* **Prompt**
Each entry shown below is to be reproduced exactly.

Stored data
§

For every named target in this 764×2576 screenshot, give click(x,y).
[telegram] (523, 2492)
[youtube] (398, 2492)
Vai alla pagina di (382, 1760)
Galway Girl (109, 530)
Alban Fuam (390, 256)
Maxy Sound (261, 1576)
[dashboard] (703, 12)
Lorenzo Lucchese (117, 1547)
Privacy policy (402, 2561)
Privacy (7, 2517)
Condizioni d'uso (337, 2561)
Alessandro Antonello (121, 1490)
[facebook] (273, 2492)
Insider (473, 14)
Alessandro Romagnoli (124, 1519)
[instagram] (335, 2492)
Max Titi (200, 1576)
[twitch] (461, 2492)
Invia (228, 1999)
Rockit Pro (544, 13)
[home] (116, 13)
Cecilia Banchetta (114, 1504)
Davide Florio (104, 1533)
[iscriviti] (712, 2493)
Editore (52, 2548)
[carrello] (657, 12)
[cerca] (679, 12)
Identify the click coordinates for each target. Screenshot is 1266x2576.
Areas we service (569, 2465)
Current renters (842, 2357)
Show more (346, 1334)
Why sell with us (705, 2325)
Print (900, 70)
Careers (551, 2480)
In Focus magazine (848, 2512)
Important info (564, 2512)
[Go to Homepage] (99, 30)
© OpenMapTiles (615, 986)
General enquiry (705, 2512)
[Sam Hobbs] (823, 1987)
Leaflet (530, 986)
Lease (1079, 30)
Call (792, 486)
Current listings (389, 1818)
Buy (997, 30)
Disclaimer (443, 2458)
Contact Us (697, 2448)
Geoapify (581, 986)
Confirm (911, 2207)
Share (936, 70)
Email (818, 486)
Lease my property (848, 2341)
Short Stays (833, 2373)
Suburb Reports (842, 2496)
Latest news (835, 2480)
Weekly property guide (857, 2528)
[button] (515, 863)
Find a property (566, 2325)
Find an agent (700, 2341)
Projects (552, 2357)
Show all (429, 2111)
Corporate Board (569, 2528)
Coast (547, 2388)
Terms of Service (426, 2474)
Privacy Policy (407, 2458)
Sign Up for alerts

§

* **Task response**
For every named target in this 764×2576 screenshot, give click(x,y).
[telegram] (523, 2492)
[youtube] (398, 2492)
Vai alla pagina di (382, 1760)
Galway Girl (109, 530)
Alban Fuam (390, 256)
Maxy Sound (261, 1576)
[dashboard] (703, 12)
Lorenzo Lucchese (117, 1547)
Privacy policy (402, 2561)
Privacy (7, 2517)
Condizioni d'uso (337, 2561)
Alessandro Antonello (121, 1490)
[facebook] (273, 2492)
Insider (473, 14)
Alessandro Romagnoli (124, 1519)
[instagram] (335, 2492)
Max Titi (200, 1576)
[twitch] (461, 2492)
Invia (228, 1999)
Rockit Pro (544, 13)
[home] (116, 13)
Cecilia Banchetta (114, 1504)
Davide Florio (104, 1533)
[iscriviti] (712, 2493)
Editore (52, 2548)
[carrello] (657, 12)
[cerca] (679, 12)
Identify the click coordinates for each target. Screenshot is 1266x2576.
Areas we service (569, 2465)
Current renters (842, 2357)
Show more (346, 1334)
Why sell with us (705, 2325)
Print (900, 70)
Careers (551, 2480)
In Focus magazine (848, 2512)
Important info (564, 2512)
[Go to Homepage] (99, 30)
© OpenMapTiles (615, 986)
General enquiry (705, 2512)
[Sam Hobbs] (823, 1987)
Leaflet (530, 986)
Lease (1079, 30)
Call (792, 486)
Current listings (389, 1818)
Buy (997, 30)
Disclaimer (443, 2458)
Contact Us (697, 2448)
Geoapify (581, 986)
Confirm (911, 2207)
Share (936, 70)
Email (818, 486)
Lease my property (848, 2341)
Short Stays (833, 2373)
Suburb Reports (842, 2496)
Latest news (835, 2480)
Weekly property guide (857, 2528)
[button] (515, 863)
Find a property (566, 2325)
Find an agent (700, 2341)
Projects (552, 2357)
Show all (429, 2111)
Corporate Board (569, 2528)
Coast (547, 2388)
Terms of Service (426, 2474)
Privacy Policy (407, 2458)
Sign Up for alerts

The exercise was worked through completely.